Okay before this gets blown out of proportion! (lol) Here is exactly what happened in 'Tantra' last night hah:
I waited for roughly 30mins in the cloakroom que for my jacket till I finally reached the front
However, when I got to the front and asked for my jacket, to my dismay, when I searched my pockets for my ticket, it quickly became apparent that I had misplaced mine ticket for yonder jacket (okay id lost my ticket but common what sensible person, drunk enough to make 'Tantra' bearable wouldn’t also have lost their ticket?!)
So I exclaimed, that I could describe the jacket completely, including what was in the pockets and the brand.
However, before I could even finish my sentence they interrupted me and told me that if I didn’t have a ticket I definitely wasn’t getting my jacket
At this point I decided to appeal to their common sense, (Of which, I soon discovered, they had about the equivalent of to that of an eccentric banana…) Drawing her attention to the fact it had recently been snowing and was absolutely baltic outside; why would I have walked to a club without a jacket in the current semi-arctic conditions currently imposed upon us?! –And, lets be honest, it was more than feasible, in itself that I could have lost my ticket but still have checked my jacket into the cloakroom earlier…. A claim which they had earlier had the temerity to rebuke!!
Following this, they LITERALLY looked away from me and started texting on their phone!
(And I was like awww no she diidn’t…!)
And decided there was no way I was giving that shite-hole the satisfaction of handing out yet another jacket to the first bawbag in the que to take a chance and claim it for themselves (yes such scandal is typical of the place!)

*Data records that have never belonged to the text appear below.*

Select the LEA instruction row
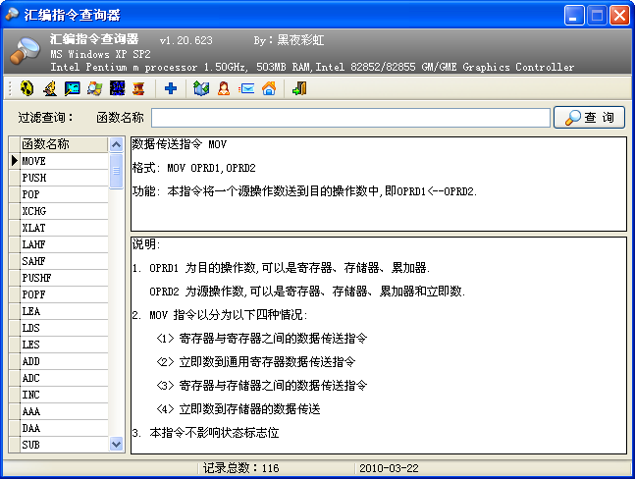 click(x=64, y=311)
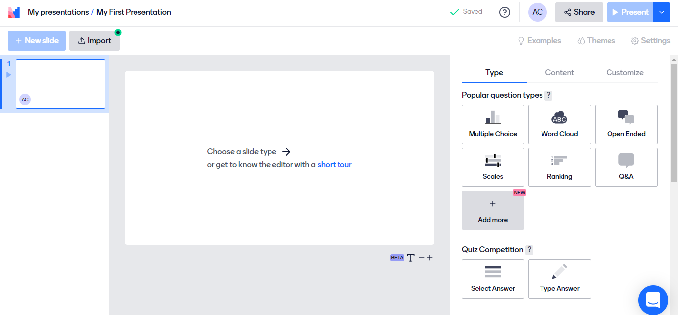Click the Import button
The height and width of the screenshot is (315, 678).
tap(94, 41)
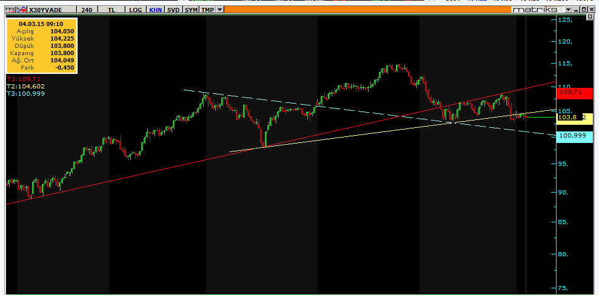Click the chart type bar icon in the toolbar
This screenshot has width=599, height=295.
[x=10, y=10]
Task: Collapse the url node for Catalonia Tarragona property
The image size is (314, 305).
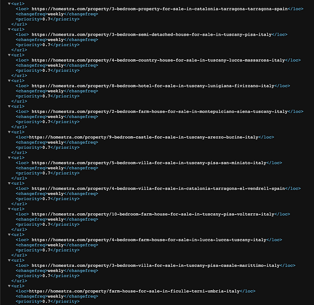Action: [x=9, y=4]
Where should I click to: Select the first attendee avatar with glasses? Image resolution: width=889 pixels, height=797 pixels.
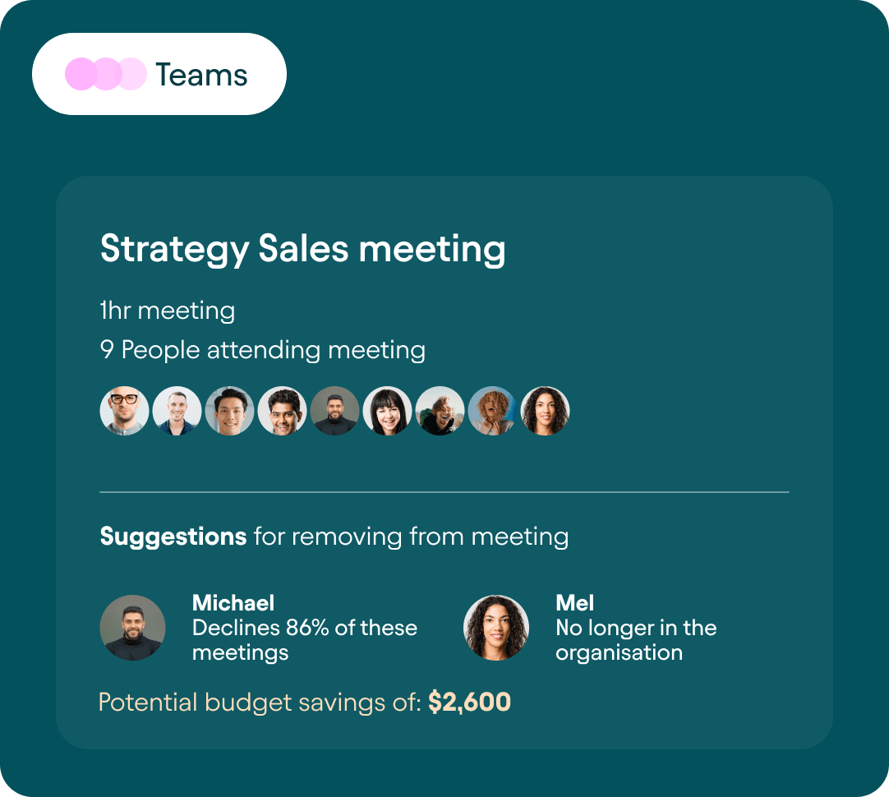124,411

So, YES, (haha) I did subsequently take it upon myself to hop over the counter (to, granted, the eminent shock of the attendant)grab my jacket and hop back over- I wasn’t dying of cold for those Neanderthals!
As I walked out the door I then tried to explain to her that I was merely doing what any sensible person, confronted by such a predicament, would have done in my position.
However, as I attempted to walk, with the swagger typical of one vindicated by such unequivocal success, out the door,
The cloakroom attendant suddenly squealed for the bouncers.
*Here it goes, one thought to oneself…*
And within, what seemed like seconds, I had three bouncers clinging to me like dangleberries as I half walked, half shoved my way out onto the street.
However, when I reached the street and the realisation occurred to them that. For once. Someone was ACTUALLY about to leave Tantra in possession of their OWN jacket?! And that they still hadn’t managed, despite my inebriation and their weight (which it turned out was mostly centred around their abdomen) In numbers; they turned out to have upper-body strength, comparable to that of my left eyelid…
They decided to crank it up a notch; one wrapping their arm round my neck and, attempting to choke me, whilst the other two continued to wrestle MY jacket out my hands. All this, despite my polite explanation, that it was rather cold and I was afraid that I would not be able to return my jacket to them; as much as I didn’t wish for them to lose face.
This was apparently not good enough for them though and after a pitiful 5 minutes of a girly tug-of-war. I finally decided to impose a compromise; the terms of which were that I would come back the next day for the jacket.
Yip; Returning to that alcohol and spew soaked Cesspit… will be… my first act of the day and yes… it will be extremely awkward!